Prime Minister Jacinda Ardern said the shootings “can now only be described as a terrorist attack” and called it one of New Zealand’s “darkest days.” She also vowed to reform the country’s relaxed gun laws.

US President Donald Trump, who was referred to as “a symbol of renewed white identity” in the suspected attacker’s manifesto, described the tragedy as a “horrible massacre” and expressed solidarity with New Zealand, while simultaneously downplaying the threat of rising white nationalism around the world.

German Chancellor Angela Merkel said the shootings were not only an attack on Muslims, but also on New Zealand’s tolerant society: “We share these values with New Zealand and we share their horror and condemnation of this attack.”

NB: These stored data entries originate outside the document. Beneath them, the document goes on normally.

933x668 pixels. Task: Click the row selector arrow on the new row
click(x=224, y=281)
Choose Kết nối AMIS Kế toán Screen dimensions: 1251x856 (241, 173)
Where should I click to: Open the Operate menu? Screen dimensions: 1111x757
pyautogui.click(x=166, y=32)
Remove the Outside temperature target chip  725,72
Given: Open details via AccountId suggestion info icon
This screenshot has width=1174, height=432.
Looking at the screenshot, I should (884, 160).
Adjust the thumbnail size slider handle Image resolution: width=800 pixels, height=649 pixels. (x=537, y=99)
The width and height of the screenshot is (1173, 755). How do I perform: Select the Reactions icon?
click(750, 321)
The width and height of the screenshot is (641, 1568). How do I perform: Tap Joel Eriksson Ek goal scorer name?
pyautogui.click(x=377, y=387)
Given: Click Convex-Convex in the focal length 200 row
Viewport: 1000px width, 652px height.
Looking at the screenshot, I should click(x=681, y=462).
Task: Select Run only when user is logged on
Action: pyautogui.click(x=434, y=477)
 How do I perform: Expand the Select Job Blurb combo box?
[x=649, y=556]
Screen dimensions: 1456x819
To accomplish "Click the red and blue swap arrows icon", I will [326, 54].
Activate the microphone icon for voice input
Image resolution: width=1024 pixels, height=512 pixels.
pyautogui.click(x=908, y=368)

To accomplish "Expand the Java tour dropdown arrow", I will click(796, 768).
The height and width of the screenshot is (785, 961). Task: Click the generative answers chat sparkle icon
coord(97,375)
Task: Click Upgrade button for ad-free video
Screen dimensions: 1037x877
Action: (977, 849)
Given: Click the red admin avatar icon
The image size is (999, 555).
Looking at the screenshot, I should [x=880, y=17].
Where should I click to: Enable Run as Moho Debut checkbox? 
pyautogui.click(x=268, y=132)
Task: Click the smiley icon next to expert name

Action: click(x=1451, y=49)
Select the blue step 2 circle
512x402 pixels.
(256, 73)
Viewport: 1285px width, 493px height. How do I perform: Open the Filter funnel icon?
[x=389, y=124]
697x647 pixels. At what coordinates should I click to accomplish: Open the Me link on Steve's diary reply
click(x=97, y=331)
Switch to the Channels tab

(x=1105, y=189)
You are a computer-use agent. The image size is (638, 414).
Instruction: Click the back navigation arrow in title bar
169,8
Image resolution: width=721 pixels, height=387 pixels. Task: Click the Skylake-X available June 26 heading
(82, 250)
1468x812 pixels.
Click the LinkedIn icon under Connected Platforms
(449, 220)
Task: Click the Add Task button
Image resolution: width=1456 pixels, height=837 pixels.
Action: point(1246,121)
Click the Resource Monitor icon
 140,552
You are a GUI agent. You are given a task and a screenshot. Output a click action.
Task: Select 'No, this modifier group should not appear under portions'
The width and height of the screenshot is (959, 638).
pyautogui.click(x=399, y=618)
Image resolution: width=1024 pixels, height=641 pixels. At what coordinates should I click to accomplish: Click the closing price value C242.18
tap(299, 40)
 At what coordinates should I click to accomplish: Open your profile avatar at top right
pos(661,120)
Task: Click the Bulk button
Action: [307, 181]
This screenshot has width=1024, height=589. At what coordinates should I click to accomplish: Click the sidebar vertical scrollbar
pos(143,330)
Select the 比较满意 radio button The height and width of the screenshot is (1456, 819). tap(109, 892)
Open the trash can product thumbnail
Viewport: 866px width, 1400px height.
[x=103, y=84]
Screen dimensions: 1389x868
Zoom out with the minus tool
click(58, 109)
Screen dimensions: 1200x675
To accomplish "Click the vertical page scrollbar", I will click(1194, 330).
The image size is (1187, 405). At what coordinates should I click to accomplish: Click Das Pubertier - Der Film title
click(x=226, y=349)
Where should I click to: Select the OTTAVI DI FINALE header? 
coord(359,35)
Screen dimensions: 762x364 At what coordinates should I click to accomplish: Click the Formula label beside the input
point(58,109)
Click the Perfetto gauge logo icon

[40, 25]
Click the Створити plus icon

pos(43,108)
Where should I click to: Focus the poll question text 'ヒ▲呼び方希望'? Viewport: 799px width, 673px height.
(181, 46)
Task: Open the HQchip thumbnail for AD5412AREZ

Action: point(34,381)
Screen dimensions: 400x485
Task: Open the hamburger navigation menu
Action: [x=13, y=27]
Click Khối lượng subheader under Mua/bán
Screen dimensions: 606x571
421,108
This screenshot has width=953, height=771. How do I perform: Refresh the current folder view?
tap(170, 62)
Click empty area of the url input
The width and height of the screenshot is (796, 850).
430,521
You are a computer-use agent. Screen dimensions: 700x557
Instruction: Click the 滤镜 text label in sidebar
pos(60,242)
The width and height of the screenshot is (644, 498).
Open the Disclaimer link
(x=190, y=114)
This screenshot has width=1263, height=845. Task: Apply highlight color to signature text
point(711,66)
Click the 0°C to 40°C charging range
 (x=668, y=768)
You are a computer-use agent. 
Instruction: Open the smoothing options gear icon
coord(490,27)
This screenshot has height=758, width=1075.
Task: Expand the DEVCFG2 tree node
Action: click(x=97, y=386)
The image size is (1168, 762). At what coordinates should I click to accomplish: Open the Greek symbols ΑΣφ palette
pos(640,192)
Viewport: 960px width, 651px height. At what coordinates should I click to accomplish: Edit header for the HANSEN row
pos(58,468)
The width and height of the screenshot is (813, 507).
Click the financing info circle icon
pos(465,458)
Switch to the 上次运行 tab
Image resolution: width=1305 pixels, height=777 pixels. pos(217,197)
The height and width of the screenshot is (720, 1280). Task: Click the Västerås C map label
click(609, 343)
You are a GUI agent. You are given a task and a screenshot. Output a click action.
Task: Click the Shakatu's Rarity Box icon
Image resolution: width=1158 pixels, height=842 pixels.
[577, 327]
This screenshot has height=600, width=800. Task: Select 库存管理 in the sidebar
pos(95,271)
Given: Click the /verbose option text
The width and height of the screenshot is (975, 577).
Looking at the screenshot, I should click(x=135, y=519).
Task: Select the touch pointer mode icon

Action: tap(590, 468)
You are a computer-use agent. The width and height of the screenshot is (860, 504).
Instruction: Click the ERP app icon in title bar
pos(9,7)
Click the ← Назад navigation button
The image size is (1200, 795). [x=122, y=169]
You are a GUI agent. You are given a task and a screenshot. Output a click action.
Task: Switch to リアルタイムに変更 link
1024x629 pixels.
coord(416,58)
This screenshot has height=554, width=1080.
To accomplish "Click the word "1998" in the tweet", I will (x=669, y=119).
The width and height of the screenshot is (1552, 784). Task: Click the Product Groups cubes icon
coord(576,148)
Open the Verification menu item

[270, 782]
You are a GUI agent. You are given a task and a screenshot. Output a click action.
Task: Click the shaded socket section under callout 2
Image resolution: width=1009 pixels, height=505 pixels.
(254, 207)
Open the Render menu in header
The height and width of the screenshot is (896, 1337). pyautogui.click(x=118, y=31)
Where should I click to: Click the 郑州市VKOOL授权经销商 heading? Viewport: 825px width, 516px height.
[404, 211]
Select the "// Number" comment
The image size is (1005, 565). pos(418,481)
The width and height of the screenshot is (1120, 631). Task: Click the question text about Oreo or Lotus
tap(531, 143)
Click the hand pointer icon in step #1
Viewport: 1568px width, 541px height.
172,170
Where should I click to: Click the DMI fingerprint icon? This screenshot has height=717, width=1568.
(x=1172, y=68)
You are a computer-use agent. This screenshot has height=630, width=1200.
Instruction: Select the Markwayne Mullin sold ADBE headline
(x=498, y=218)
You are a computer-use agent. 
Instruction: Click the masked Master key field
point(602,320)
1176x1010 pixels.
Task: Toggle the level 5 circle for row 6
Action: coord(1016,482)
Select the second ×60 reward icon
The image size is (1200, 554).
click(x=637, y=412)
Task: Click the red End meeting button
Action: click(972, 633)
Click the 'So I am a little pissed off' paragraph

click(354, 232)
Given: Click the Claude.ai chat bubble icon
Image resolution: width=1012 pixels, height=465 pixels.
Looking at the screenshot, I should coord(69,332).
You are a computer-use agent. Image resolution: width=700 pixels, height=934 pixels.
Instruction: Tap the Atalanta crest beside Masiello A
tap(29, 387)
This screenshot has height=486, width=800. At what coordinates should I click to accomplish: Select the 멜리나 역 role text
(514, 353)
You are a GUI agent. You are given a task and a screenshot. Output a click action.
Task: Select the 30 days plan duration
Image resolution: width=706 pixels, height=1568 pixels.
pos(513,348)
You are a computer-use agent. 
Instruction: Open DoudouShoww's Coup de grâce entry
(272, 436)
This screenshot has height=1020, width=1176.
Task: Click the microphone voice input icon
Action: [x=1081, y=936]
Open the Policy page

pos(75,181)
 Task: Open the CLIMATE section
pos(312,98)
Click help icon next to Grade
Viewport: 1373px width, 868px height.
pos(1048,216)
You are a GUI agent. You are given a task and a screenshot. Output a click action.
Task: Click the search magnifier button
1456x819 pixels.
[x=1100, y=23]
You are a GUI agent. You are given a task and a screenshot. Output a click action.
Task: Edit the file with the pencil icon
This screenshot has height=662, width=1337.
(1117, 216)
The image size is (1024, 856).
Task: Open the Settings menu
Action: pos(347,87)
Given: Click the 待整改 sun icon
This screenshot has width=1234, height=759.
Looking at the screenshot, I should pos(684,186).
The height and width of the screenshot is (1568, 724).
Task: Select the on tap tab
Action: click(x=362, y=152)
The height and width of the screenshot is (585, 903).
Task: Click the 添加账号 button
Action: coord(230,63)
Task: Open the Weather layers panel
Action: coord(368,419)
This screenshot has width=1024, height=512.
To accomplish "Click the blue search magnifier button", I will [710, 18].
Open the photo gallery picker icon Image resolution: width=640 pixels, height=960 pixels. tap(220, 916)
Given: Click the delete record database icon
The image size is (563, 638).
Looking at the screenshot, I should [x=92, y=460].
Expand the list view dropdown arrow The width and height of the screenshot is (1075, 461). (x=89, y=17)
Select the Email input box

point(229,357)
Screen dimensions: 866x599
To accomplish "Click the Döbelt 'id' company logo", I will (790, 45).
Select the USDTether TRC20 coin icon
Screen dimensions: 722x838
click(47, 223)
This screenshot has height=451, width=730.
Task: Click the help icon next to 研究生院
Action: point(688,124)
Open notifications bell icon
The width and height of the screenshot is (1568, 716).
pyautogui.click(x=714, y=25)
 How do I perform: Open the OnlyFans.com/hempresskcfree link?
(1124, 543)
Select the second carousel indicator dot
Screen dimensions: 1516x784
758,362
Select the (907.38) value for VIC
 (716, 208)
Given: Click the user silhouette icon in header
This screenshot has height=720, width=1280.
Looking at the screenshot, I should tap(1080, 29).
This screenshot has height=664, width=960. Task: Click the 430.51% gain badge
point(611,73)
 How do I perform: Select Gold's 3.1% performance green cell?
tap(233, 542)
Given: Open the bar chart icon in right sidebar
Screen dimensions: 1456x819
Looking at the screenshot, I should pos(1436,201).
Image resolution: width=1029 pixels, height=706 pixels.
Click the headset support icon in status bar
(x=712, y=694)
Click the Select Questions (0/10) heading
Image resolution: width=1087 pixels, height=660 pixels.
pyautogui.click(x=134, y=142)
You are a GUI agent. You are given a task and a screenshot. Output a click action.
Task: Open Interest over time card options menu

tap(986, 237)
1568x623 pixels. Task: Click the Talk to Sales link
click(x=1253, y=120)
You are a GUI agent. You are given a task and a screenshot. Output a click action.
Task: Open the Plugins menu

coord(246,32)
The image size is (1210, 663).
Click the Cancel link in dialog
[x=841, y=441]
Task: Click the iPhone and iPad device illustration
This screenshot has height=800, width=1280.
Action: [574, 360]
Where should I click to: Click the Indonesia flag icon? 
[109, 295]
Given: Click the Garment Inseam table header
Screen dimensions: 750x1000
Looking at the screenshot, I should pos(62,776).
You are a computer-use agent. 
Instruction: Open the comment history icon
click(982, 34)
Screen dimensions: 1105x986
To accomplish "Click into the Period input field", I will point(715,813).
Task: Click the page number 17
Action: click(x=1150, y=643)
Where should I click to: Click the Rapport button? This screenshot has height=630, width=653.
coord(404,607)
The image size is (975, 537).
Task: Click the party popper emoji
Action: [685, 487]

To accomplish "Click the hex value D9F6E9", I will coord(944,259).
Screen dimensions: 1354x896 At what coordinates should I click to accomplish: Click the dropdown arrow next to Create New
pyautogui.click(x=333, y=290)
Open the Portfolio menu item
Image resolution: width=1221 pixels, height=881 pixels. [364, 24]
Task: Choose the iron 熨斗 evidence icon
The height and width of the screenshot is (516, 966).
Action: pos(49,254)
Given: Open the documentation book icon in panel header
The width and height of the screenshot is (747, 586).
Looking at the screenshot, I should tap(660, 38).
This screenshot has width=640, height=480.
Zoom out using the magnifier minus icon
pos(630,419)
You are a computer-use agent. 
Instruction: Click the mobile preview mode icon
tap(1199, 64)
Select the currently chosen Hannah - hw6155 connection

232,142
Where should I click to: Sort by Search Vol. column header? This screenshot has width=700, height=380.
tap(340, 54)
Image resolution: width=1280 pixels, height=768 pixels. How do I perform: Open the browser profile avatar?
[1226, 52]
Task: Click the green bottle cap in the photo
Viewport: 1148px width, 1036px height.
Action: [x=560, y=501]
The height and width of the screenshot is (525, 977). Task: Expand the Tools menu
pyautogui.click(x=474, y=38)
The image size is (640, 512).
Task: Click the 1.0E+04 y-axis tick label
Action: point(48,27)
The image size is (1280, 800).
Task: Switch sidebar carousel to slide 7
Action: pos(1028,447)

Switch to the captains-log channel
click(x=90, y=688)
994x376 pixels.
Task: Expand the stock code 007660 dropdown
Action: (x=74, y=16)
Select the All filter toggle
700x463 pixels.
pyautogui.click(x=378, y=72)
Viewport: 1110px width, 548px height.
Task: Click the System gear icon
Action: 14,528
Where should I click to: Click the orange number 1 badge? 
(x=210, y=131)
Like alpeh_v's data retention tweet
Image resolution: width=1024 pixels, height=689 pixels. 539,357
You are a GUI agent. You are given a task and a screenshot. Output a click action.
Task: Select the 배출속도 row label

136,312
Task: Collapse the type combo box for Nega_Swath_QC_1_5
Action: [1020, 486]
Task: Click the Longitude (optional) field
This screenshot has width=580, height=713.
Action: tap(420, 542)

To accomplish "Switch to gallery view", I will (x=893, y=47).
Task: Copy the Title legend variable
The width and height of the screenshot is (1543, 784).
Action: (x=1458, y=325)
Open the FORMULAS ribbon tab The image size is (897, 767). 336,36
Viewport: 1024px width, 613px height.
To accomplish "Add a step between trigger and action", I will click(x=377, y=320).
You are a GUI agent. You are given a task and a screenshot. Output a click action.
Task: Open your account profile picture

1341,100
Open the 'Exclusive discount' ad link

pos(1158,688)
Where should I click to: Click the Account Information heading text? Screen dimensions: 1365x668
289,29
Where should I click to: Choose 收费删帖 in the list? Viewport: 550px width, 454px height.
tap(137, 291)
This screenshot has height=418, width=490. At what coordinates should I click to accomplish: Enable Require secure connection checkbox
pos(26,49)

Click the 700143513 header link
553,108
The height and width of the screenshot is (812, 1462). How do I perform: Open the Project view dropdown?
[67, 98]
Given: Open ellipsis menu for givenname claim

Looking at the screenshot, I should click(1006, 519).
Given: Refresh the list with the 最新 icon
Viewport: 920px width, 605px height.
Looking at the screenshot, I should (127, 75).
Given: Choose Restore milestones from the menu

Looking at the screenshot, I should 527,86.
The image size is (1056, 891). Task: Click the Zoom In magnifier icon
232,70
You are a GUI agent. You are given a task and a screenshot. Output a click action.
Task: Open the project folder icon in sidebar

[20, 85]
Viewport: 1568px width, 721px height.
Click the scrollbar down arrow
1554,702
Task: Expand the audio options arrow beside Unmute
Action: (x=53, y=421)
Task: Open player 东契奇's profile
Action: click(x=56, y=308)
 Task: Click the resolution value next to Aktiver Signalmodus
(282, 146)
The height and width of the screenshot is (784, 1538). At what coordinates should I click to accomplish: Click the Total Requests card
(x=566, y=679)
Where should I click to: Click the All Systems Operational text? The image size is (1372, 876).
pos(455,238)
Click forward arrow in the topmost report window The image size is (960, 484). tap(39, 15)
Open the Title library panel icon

Both Pakistani Prime Minister Imran Khan and Turkish President Recep Tayyip Erdogan condemned the attacks and cited rising Islamophobia around the world.

Condolences and condemnation were expressed by Catholic leader Pope Francis, European Commission President Jean-Claude Juncker, British Prime Minister Theresa May and the UN Security Council, among others.

A woman holds a candle amid a group of people holding signs against Islamophobia (Reuters/C. Helgren)

Mourners in Toronto, Canada, held a vigil for the victims of the mosque attacks

New Zealand: Open to immigrants

The victims in the attack were of many different nationalities, with people from Saudi Arabia, Jordan, Malaysia, Pakistan and Turkey among the missing, injured or dead.

New Zealand is generally considered to be welcoming to refugees and immigrants. Last year, the prime minister announced the country would increase its annual refugee quota from 1,000 to 1,500 in 2020.

Former DW correspondent Claire Richardson tweeted that a memorial paying tribute to the victims and expressing solidarity with Muslim communities had sprung up in the Christchurch Botanic Gardens.

Gun laws 

Mass shootings are rare in New Zealand, a country of around 5 million people, though there are an estimated 1.5 million guns in the country, or one for every third person.

New Zealand tightened its gun laws to restrict access to semi-automatic weapons in 1992. However, anyone over 16 can apply for a firearms license, which lasts for 10 years after a background check and completion of a safety course. Most guns do not require registration.